Wow - you know, though i've always kind of relied on my intution ( though for a while there "intuition " was very heavily influenced by " negative thought process " ) i've never actually thought about what she might look personified. Oh yea, my intution is definately a "she " - that much i'm sure of. A strong, sultry "she ", one who knows her own mind ( is that my own mind? ). I'm thinking long auburn hair, green eyes, taller than me and curvy. A strong, fiery redhead. I mean, she'd have to be to get me to listen to her, wouldnt she? I'm not going to take my cues from any old mousey, wet-blanket, woman. You know what? Think Famke Janssen in the " X-Men " movies and thats pretty close to what i'm picturing here....
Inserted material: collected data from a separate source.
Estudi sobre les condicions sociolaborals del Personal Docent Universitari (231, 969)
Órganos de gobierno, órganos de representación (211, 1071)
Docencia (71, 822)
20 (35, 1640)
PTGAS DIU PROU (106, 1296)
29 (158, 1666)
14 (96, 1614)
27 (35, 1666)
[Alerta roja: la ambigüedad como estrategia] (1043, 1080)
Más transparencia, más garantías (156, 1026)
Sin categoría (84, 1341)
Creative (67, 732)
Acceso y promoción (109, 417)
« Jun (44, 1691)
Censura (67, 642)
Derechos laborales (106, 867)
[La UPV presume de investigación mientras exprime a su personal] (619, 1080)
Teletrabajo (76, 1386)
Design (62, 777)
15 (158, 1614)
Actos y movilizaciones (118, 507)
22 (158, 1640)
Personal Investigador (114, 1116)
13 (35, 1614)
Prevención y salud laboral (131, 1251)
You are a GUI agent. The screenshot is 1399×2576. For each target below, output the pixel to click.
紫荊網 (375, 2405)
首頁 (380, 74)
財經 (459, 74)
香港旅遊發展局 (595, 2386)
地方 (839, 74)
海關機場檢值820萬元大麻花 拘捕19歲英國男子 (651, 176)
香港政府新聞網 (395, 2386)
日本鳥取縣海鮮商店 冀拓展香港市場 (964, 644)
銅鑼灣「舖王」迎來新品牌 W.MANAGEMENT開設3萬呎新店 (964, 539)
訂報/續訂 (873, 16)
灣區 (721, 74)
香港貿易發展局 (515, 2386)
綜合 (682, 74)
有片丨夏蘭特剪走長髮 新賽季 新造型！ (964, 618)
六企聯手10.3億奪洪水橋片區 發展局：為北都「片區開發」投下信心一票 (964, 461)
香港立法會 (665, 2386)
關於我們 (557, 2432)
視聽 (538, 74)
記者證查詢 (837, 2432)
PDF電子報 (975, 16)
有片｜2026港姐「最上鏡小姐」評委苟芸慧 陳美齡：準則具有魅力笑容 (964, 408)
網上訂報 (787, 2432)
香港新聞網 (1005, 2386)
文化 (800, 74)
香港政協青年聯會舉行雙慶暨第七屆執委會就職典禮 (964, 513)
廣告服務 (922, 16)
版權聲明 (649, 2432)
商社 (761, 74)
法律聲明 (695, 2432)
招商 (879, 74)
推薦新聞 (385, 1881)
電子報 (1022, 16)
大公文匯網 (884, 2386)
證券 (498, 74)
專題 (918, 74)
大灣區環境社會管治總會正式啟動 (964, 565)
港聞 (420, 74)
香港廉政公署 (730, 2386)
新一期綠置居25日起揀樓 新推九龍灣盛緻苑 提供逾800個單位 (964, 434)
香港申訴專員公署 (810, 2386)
Or maybe she looks like this...( image from here )As for dinner - what the hell am i supposed to feed the inner woman who guides most of what i do? ( Hell, i say most, because lets not pretend that " negative thought process " doesnt still win out sometimes... ) It'd have to be something good, something hearty and comforting and satisfactorily filling. Something that could accompany a good heart-to-heart. Roast chicken would be the best bet i think... or is that what my intuition tells me?
What she would tell me is that my feelings of needing to change jobs are right. I keep thinking it back over, and putting myself in my co-workers shoes, but my intuition would tell me that for my family to be put first, i have to leave when i get the chance.
She'd tell me to make contact, even though it probably wont be returned the way i hope. Just put myself out there and do it, and prove that i can be what she wasnt.
And lastly she'd tell me that i'm a good mum. She tells me that all the time as it is, even when the self-doubt creeps in.
What would your intuition look like? Be like? Tell you?